Hi Greg,

Greg Lindahl wrote:
On Fri, Jan 30, 2009 at 07:07:34AM -0700, Michael H. Frese wrote:
>
Johnn Adams said "Facts are stubborn things," and there just aren't enough of them in your example to determine whether bandwidth or latency dominates communication time.

Mark asked for an example, not a research paper. And we were

And Michael gave you a good practical example. You can always find a code that does something stupid like a 27-point (!) 3d stencil code sending tiny messages. I know that there are such naive codes out there, but reasonable stencil codes do exchange blocks that are not tiny, easily transforming a message rate problem into a bandwidth problem. And you could further transform the bandwidth problem into an overlap problem with ghost cells.

network.  In the Berkeley "logp" model, for example, processor
overhead and the "gap" betweeen messsages are fundamental parameters.
The InfiniPath chip has a tiny "o" and a negative "g".  As a result,

Ok, my turn to bite :-) What is a negative "g" ?
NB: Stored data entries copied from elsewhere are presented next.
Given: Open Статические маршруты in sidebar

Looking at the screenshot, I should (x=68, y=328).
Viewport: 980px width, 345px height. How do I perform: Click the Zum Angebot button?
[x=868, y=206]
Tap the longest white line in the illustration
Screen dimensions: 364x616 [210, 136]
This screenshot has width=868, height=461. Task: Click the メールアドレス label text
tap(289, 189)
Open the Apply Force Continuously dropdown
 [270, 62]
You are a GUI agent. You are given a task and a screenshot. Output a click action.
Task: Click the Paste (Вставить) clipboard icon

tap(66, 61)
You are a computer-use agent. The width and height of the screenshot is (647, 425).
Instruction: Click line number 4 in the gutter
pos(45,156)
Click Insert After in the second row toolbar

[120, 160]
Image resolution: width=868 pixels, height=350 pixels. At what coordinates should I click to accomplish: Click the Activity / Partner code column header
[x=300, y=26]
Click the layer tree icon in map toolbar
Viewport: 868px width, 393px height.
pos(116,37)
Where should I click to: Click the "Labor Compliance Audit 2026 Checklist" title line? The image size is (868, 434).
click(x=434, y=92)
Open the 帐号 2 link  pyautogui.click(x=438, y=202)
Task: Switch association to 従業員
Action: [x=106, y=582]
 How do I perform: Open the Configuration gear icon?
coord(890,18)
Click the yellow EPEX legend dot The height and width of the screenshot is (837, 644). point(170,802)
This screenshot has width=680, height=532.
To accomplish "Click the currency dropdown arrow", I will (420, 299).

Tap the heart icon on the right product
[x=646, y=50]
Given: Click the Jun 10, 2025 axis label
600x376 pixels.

it can send a lot more small messages than other interconnects, and
this number rises as you add more cores to a system (!).

Because the host library overhead (single core) is greater than the NIC HW overhead. And that's when the host is doing nothing but sending. Add some computation in there and the amount of messages a core will produce is not that high. Does multiply it by the number of cores make it big enough ? Maybe for a stencil code with tiny blocks where all the core are very synchronized, ie they all send and receive at the same time and wait for the data exchange before moving on.

In practice, stencil codes can start updating as soon as they receive a border block, so not only you overlap communication and computation, but not all cores end up communicating at the same time.

When the number of core will be one order of magnitude larger than today (100s), then it will be a different discussion.